5. Landscape of Mitochondria Genome and Clinical Outcomes in Stage 1 Lung Adenocarcinoma.

Author

Raghav, Lovely, Chang, Ya-Hsuan, Hsu, Yi-Chiung, Li, Yu-Cheng, Chen, Chih-Yi, Yang, Tsung-Ying, Chen, Kun-Chieh, Hsu, Kuo-Hsuan, Tseng, Jeng-Sen, Chuang, Cheng-Yen, Lee, Mei-Hsuan, Wang, Chih-Liang, Chen, Huei-Wen, Yu, Sung-Liang, Su, Sheng-Fang, Yuan, Shin-Sheng, Chen, Jeremy J.W., Ho, Shinn-Ying, Li, Ker-Chau, and Yang, Pan-Chyr

Subjects

LUNG cancer risk factors, LUNG cancer prognosis, ADENOCARCINOMA, CANCER patients, CANCER relapse, CHROMOSOME abnormalities, CONFIDENCE intervals, EPIDERMAL growth factor, HUMAN genome, LUNG cancer, MITOCHONDRIA, MOLECULAR biology, GENETIC mutation, ONCOGENES, SPECTRUM analysis, SURVIVAL analysis (Biometry), TUMOR classification, TREATMENT effectiveness, INDIVIDUALIZED medicine, PSYCHOLOGICAL vulnerability, DESCRIPTIVE statistics, SEQUENCE analysis

Abstract

Risk factors including genetic effects are still being investigated in lung adenocarcinoma (LUAD).
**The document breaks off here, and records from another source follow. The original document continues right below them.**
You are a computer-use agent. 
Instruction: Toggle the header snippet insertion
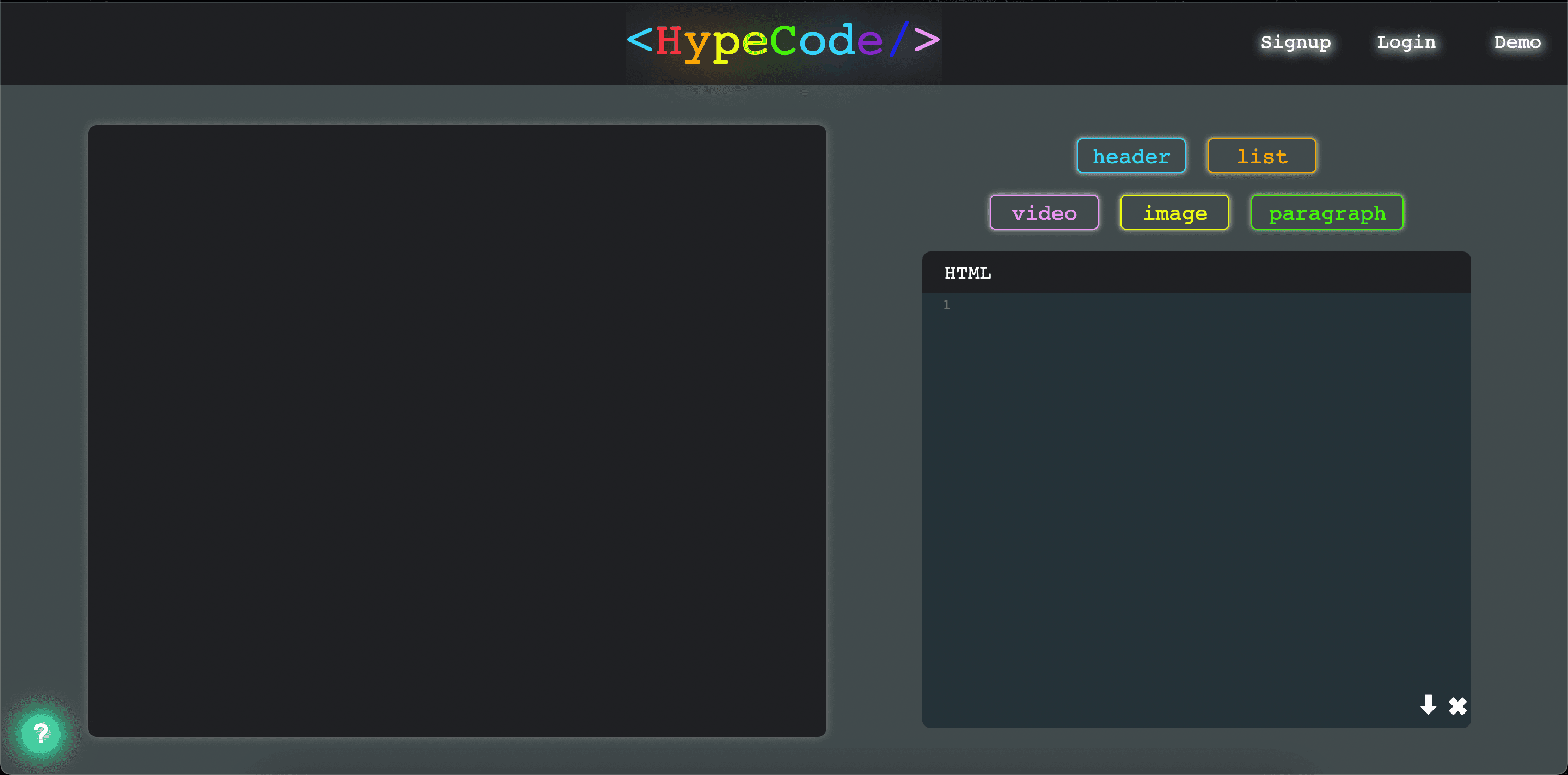(1131, 155)
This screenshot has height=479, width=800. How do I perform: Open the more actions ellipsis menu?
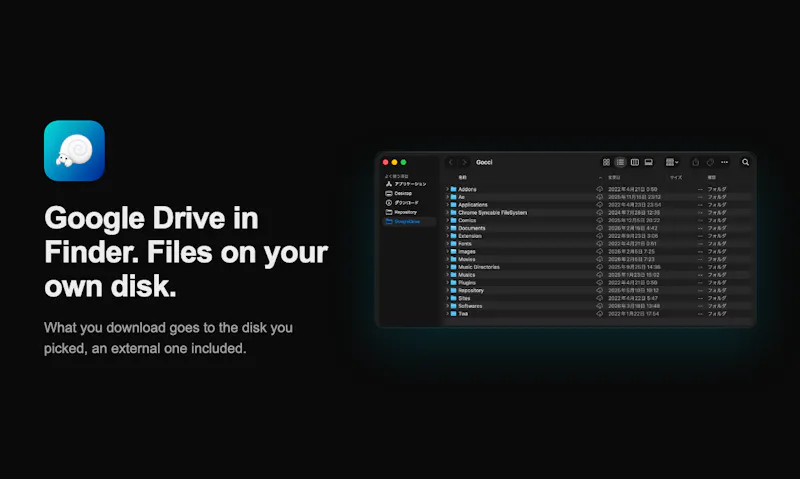(x=724, y=162)
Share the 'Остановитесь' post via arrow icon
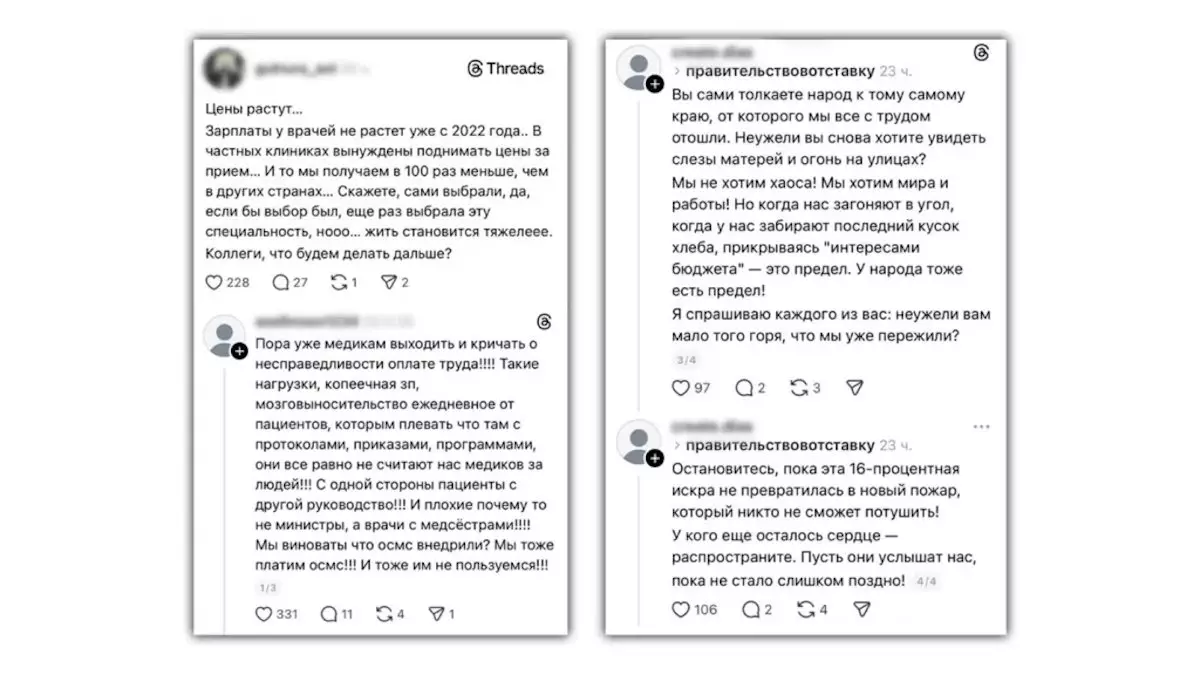 click(861, 609)
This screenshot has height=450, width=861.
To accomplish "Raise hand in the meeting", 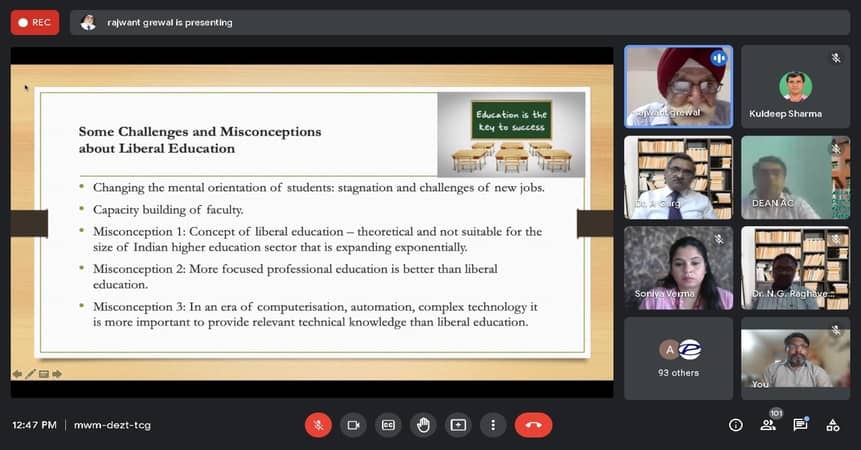I will [x=423, y=425].
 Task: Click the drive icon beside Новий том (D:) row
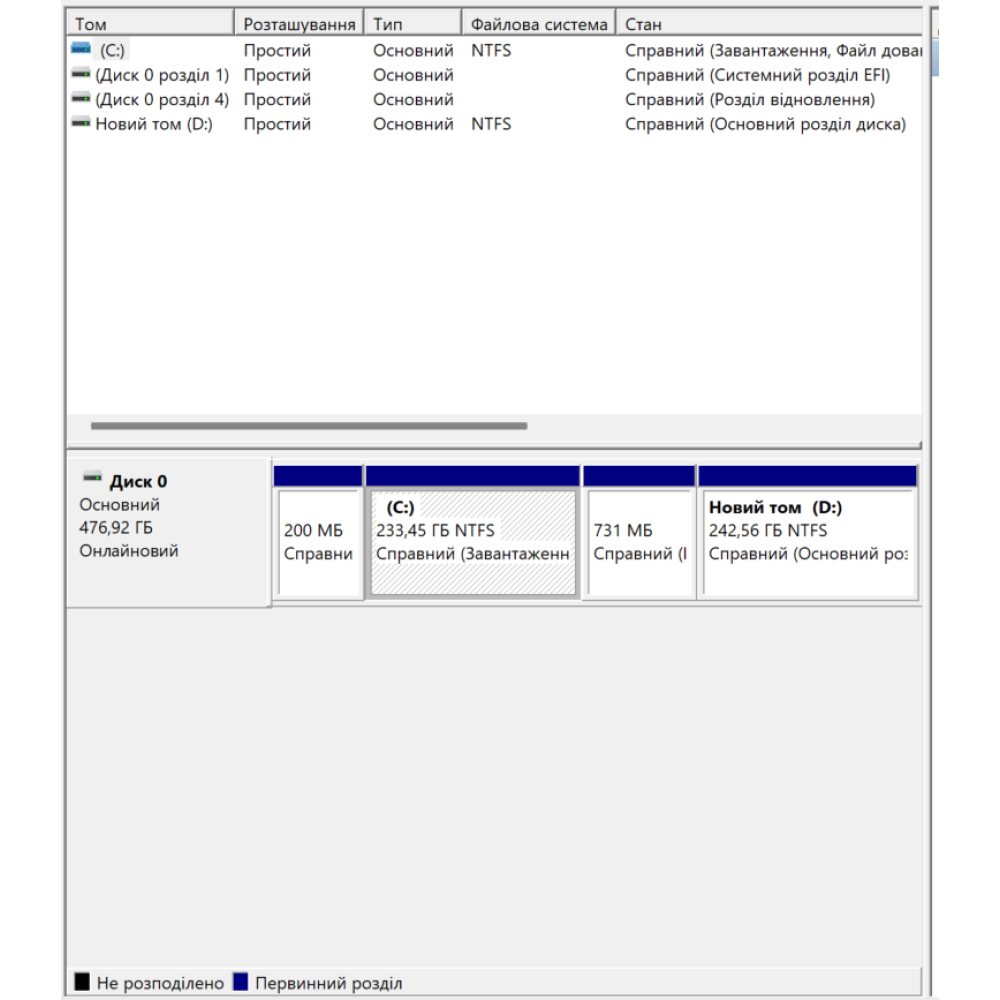pos(81,124)
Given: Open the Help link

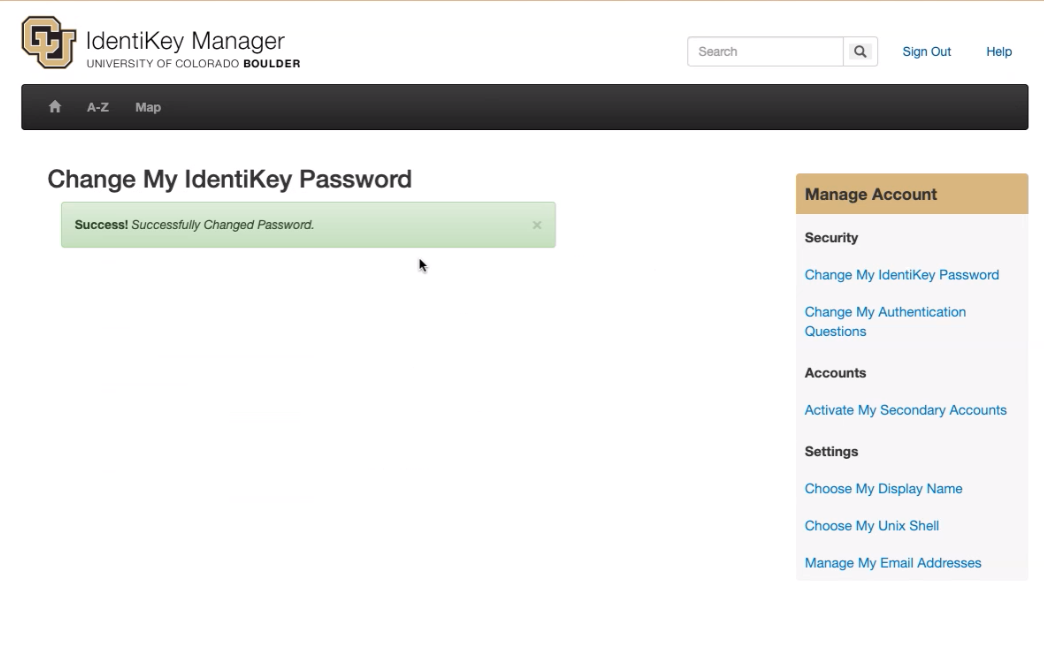Looking at the screenshot, I should coord(999,52).
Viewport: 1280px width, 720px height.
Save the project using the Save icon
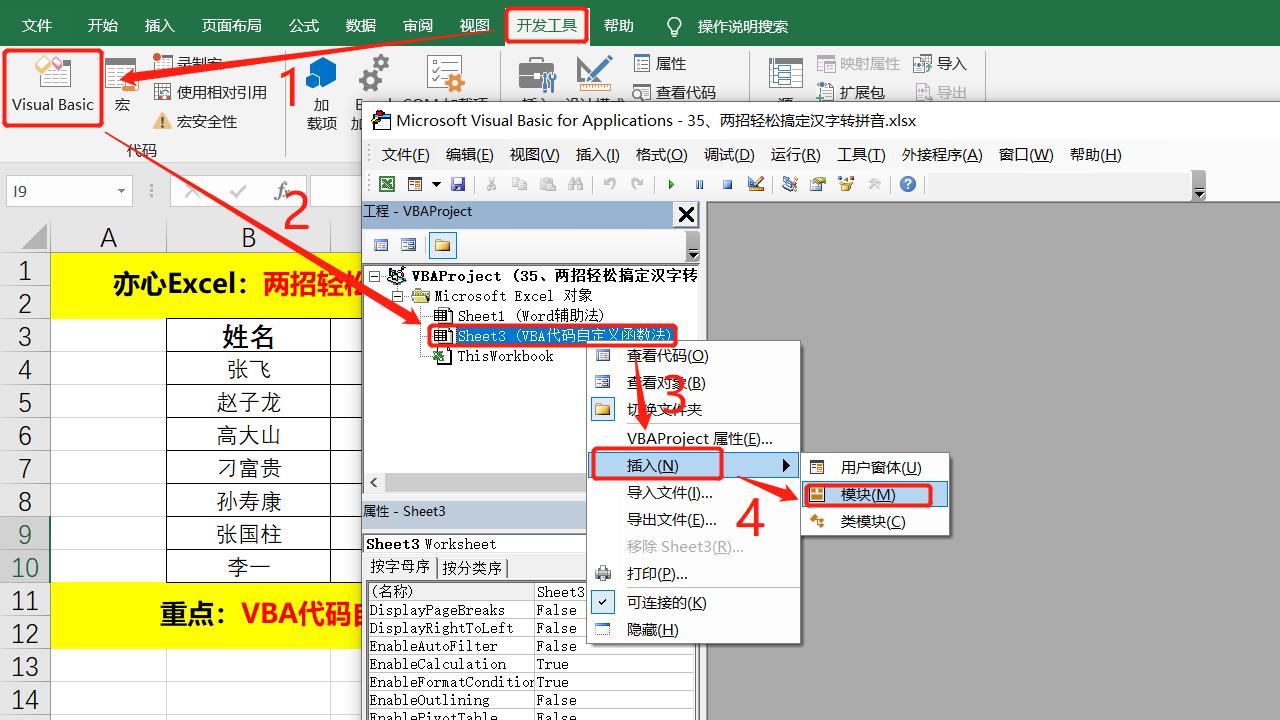(459, 184)
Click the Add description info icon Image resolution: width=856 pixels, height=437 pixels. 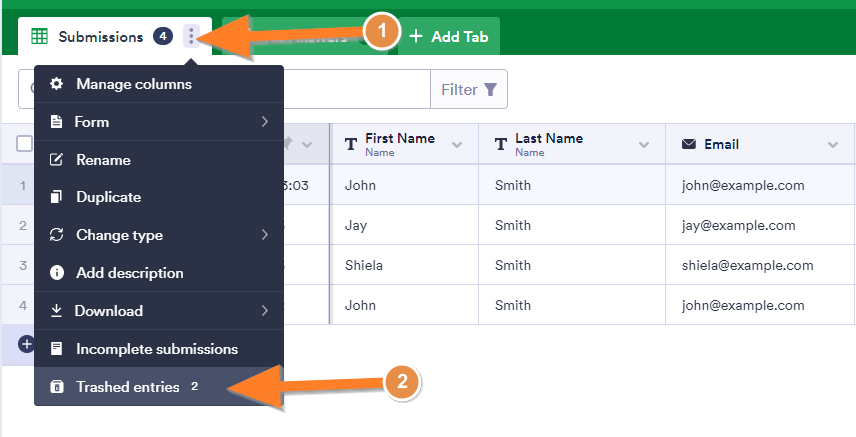click(x=57, y=273)
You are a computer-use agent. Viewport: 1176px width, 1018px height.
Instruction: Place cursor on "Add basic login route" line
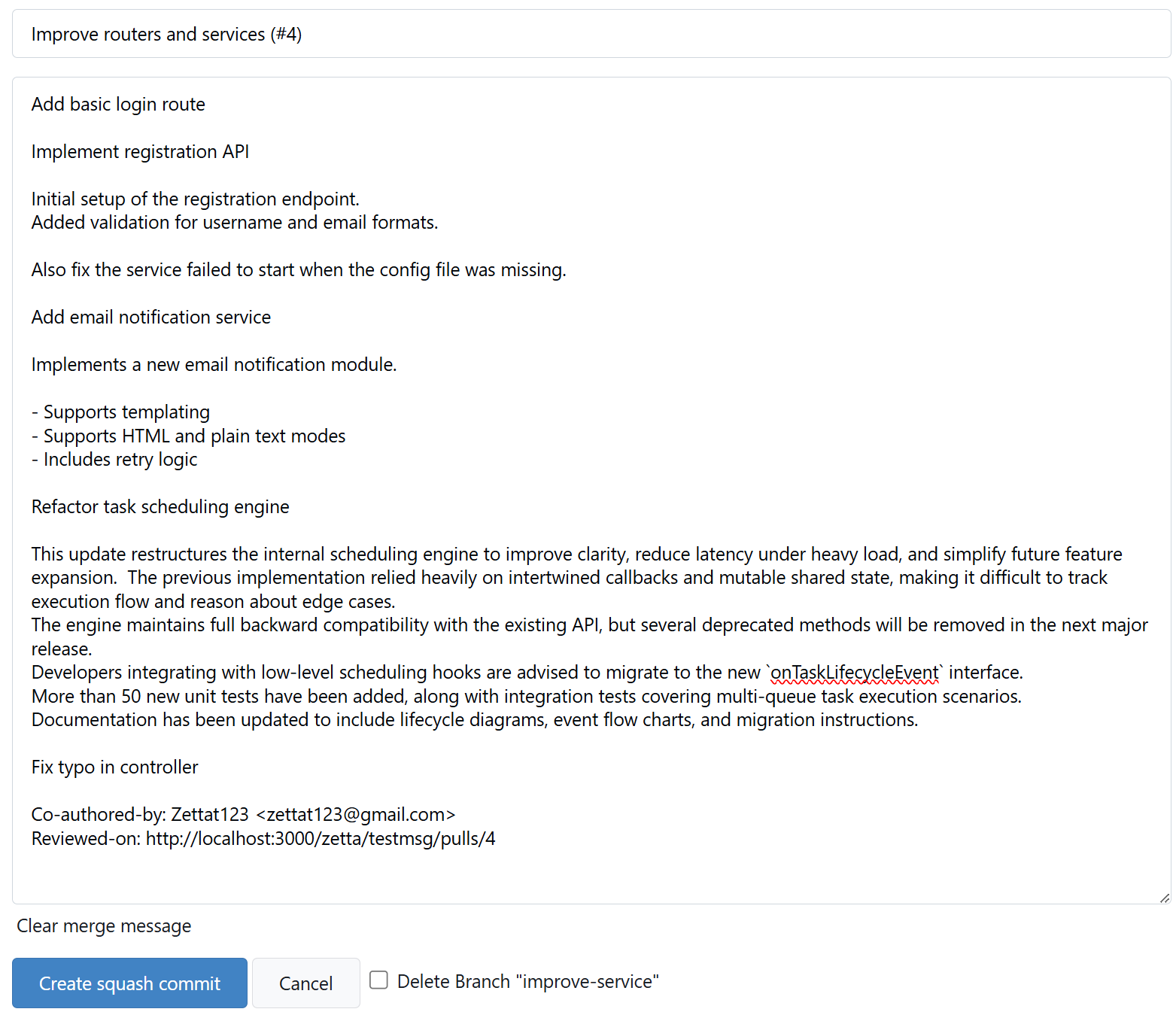[118, 105]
Mitochondria play an important role in controlling imperative cellular parameters, and anomalies in mitochondrial function might be crucial for cancer development. The mitochondrial genomic aberrations found in lung adenocarcinoma and their associations with cancer development and progression are not yet clearly characterized. Here, we identified a spectrum of mitochondrial genome mutations in early-stage lung adenocarcinoma and explored their association with prognosis and clinical outcomes. Next-generation sequencing was used to reveal the mitochondrial genomes of tumor and conditionally normal adjacent tissues from 61 Stage 1 LUADs. Mitochondrial somatic mutations and clinical outcomes including relapse-free survival (RFS) were analyzed. Patients with somatic mutations in the D-loop region had longer RFS (adjusted hazard ratio, adjHR = 0.18, p = 0.027), whereas somatic mutations in mitochondrial Complex IV and Complex V genes were associated with shorter RFS (adjHR = 3.69, p = 0.012, and adjHR = 6.63, p = 0.002, respectively). The risk scores derived from mitochondrial somatic mutations were predictive of RFS (adjHR = 9.10, 95%CI: 2.93–28.32, p < 0.001). Our findings demonstrated the vulnerability of the mitochondrial genome to mutations and the potential prediction ability of somatic mutations. This research may contribute to improving molecular guidance for patient treatment in precision medicine. [ABSTRACT FROM AUTHOR]

Published

2020